PROBLEM DETAILS:
Please transcribe every record below exactly as written.

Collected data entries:
========================

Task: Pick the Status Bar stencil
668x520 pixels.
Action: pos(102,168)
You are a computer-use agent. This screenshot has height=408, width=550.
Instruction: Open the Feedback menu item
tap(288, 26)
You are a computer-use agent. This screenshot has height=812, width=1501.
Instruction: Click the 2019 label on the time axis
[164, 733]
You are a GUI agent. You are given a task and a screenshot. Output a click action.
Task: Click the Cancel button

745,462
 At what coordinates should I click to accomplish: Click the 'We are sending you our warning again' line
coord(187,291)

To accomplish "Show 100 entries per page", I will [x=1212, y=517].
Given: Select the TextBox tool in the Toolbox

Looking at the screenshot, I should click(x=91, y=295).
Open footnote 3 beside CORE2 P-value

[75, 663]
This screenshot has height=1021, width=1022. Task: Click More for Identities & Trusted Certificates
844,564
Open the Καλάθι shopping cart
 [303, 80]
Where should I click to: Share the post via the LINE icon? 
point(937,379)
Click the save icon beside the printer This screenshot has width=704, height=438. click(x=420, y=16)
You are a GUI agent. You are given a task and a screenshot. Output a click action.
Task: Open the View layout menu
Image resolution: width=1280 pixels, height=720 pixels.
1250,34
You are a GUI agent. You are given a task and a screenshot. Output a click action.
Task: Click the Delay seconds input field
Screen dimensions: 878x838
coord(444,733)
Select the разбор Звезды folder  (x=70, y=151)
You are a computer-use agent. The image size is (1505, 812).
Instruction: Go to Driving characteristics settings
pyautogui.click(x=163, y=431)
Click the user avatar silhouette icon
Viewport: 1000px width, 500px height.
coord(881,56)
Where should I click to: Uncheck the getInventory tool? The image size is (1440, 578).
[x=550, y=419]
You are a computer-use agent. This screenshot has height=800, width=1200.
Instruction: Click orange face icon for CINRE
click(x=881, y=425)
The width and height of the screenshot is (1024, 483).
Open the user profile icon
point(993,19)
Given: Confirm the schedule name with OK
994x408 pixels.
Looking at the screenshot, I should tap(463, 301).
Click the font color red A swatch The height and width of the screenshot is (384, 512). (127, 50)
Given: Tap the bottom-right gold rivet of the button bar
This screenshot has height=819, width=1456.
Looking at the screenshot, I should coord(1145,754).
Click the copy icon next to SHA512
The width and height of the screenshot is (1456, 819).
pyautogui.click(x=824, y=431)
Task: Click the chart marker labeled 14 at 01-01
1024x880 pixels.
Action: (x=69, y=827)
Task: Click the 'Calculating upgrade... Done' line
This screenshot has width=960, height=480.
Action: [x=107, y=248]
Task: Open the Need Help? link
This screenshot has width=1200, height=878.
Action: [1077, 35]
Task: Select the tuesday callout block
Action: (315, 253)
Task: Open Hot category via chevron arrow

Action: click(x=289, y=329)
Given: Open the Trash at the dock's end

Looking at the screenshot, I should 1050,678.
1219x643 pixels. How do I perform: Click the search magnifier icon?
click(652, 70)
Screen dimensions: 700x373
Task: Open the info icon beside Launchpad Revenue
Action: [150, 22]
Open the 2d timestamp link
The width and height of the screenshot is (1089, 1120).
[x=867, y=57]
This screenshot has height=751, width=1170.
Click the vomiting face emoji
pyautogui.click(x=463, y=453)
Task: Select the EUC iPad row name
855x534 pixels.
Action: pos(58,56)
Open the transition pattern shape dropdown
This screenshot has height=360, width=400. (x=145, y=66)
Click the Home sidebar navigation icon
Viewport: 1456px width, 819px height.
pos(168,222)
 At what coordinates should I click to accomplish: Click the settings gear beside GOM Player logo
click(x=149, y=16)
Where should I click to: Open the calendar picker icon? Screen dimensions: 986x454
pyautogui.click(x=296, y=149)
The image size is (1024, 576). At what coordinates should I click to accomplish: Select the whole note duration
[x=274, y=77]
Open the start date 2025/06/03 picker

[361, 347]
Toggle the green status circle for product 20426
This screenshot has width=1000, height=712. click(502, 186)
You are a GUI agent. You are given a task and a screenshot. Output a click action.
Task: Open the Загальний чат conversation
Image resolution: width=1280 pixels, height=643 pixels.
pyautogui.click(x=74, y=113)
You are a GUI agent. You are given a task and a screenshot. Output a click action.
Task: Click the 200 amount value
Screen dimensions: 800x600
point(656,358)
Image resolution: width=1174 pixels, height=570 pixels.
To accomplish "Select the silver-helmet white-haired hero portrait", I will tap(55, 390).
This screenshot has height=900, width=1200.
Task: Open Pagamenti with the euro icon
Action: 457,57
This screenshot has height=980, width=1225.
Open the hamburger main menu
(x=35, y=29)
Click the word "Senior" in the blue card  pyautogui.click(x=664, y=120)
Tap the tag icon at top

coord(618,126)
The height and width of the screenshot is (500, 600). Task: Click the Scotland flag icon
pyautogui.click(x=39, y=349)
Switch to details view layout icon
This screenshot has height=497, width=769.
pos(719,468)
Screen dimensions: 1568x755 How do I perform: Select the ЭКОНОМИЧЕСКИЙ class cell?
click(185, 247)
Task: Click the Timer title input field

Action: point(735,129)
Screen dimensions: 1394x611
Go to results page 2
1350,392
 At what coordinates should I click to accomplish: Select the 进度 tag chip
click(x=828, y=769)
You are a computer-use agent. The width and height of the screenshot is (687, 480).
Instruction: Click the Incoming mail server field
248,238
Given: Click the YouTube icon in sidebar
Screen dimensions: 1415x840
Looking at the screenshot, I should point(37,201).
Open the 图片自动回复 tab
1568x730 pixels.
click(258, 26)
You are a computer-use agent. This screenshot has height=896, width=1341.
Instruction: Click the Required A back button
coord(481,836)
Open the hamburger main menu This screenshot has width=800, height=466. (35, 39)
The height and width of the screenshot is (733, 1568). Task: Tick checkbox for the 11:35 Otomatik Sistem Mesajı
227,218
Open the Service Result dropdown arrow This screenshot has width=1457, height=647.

========================

WRITTEN SOLUTION:
Task: Pick the Status Bar stencil
668x520 pixels.
Action: pos(102,168)
You are a computer-use agent. This screenshot has height=408, width=550.
Instruction: Open the Feedback menu item
tap(288, 26)
You are a computer-use agent. This screenshot has height=812, width=1501.
Instruction: Click the 2019 label on the time axis
[164, 733]
You are a GUI agent. You are given a task and a screenshot. Output a click action.
Task: Click the Cancel button

745,462
 At what coordinates should I click to accomplish: Click the 'We are sending you our warning again' line
coord(187,291)

To accomplish "Show 100 entries per page", I will [x=1212, y=517].
Given: Select the TextBox tool in the Toolbox

Looking at the screenshot, I should click(x=91, y=295).
Open footnote 3 beside CORE2 P-value

[75, 663]
This screenshot has height=1021, width=1022. Task: Click More for Identities & Trusted Certificates
844,564
Open the Καλάθι shopping cart
 [303, 80]
Where should I click to: Share the post via the LINE icon? 
point(937,379)
Click the save icon beside the printer This screenshot has width=704, height=438. click(x=420, y=16)
You are a GUI agent. You are given a task and a screenshot. Output a click action.
Task: Open the View layout menu
Image resolution: width=1280 pixels, height=720 pixels.
1250,34
You are a GUI agent. You are given a task and a screenshot. Output a click action.
Task: Click the Delay seconds input field
Screen dimensions: 878x838
coord(444,733)
Select the разбор Звезды folder  (x=70, y=151)
You are a computer-use agent. The image size is (1505, 812).
Instruction: Go to Driving characteristics settings
pyautogui.click(x=163, y=431)
Click the user avatar silhouette icon
Viewport: 1000px width, 500px height.
coord(881,56)
Where should I click to: Uncheck the getInventory tool? The image size is (1440, 578).
[x=550, y=419]
You are a computer-use agent. This screenshot has height=800, width=1200.
Instruction: Click orange face icon for CINRE
click(x=881, y=425)
The width and height of the screenshot is (1024, 483).
Open the user profile icon
point(993,19)
Given: Confirm the schedule name with OK
994x408 pixels.
Looking at the screenshot, I should tap(463, 301).
Click the font color red A swatch The height and width of the screenshot is (384, 512). (127, 50)
Given: Tap the bottom-right gold rivet of the button bar
This screenshot has height=819, width=1456.
Looking at the screenshot, I should coord(1145,754).
Click the copy icon next to SHA512
The width and height of the screenshot is (1456, 819).
pyautogui.click(x=824, y=431)
Task: Click the chart marker labeled 14 at 01-01
1024x880 pixels.
Action: (x=69, y=827)
Task: Click the 'Calculating upgrade... Done' line
This screenshot has width=960, height=480.
Action: [x=107, y=248]
Task: Open the Need Help? link
This screenshot has width=1200, height=878.
Action: [1077, 35]
Task: Select the tuesday callout block
Action: (315, 253)
Task: Open Hot category via chevron arrow

Action: click(x=289, y=329)
Given: Open the Trash at the dock's end

Looking at the screenshot, I should 1050,678.
1219x643 pixels. How do I perform: Click the search magnifier icon?
click(652, 70)
Screen dimensions: 700x373
Task: Open the info icon beside Launchpad Revenue
Action: [150, 22]
Open the 2d timestamp link
The width and height of the screenshot is (1089, 1120).
[x=867, y=57]
This screenshot has height=751, width=1170.
Click the vomiting face emoji
pyautogui.click(x=463, y=453)
Task: Select the EUC iPad row name
855x534 pixels.
Action: pos(58,56)
Open the transition pattern shape dropdown
This screenshot has height=360, width=400. (x=145, y=66)
Click the Home sidebar navigation icon
Viewport: 1456px width, 819px height.
pos(168,222)
 At what coordinates should I click to accomplish: Click the settings gear beside GOM Player logo
click(x=149, y=16)
Where should I click to: Open the calendar picker icon? Screen dimensions: 986x454
pyautogui.click(x=296, y=149)
The image size is (1024, 576). At what coordinates should I click to accomplish: Select the whole note duration
[x=274, y=77]
Open the start date 2025/06/03 picker

[361, 347]
Toggle the green status circle for product 20426
This screenshot has width=1000, height=712. click(502, 186)
You are a GUI agent. You are given a task and a screenshot. Output a click action.
Task: Open the Загальний чат conversation
Image resolution: width=1280 pixels, height=643 pixels.
pyautogui.click(x=74, y=113)
You are a GUI agent. You are given a task and a screenshot. Output a click action.
Task: Click the 200 amount value
Screen dimensions: 800x600
point(656,358)
Image resolution: width=1174 pixels, height=570 pixels.
To accomplish "Select the silver-helmet white-haired hero portrait", I will tap(55, 390).
This screenshot has height=900, width=1200.
Task: Open Pagamenti with the euro icon
Action: 457,57
This screenshot has height=980, width=1225.
Open the hamburger main menu
(x=35, y=29)
Click the word "Senior" in the blue card  pyautogui.click(x=664, y=120)
Tap the tag icon at top

coord(618,126)
The height and width of the screenshot is (500, 600). Task: Click the Scotland flag icon
pyautogui.click(x=39, y=349)
Switch to details view layout icon
This screenshot has height=497, width=769.
pos(719,468)
Screen dimensions: 1568x755 How do I perform: Select the ЭКОНОМИЧЕСКИЙ class cell?
click(185, 247)
Task: Click the Timer title input field

Action: point(735,129)
Screen dimensions: 1394x611
Go to results page 2
1350,392
 At what coordinates should I click to accomplish: Select the 进度 tag chip
click(x=828, y=769)
You are a computer-use agent. The width and height of the screenshot is (687, 480).
Instruction: Click the Incoming mail server field
248,238
Given: Click the YouTube icon in sidebar
Screen dimensions: 1415x840
Looking at the screenshot, I should point(37,201).
Open the 图片自动回复 tab
1568x730 pixels.
click(258, 26)
You are a computer-use agent. This screenshot has height=896, width=1341.
Instruction: Click the Required A back button
coord(481,836)
Open the hamburger main menu This screenshot has width=800, height=466. (35, 39)
The height and width of the screenshot is (733, 1568). Task: Tick checkbox for the 11:35 Otomatik Sistem Mesajı
227,218
Open the Service Result dropdown arrow This screenshot has width=1457, height=647.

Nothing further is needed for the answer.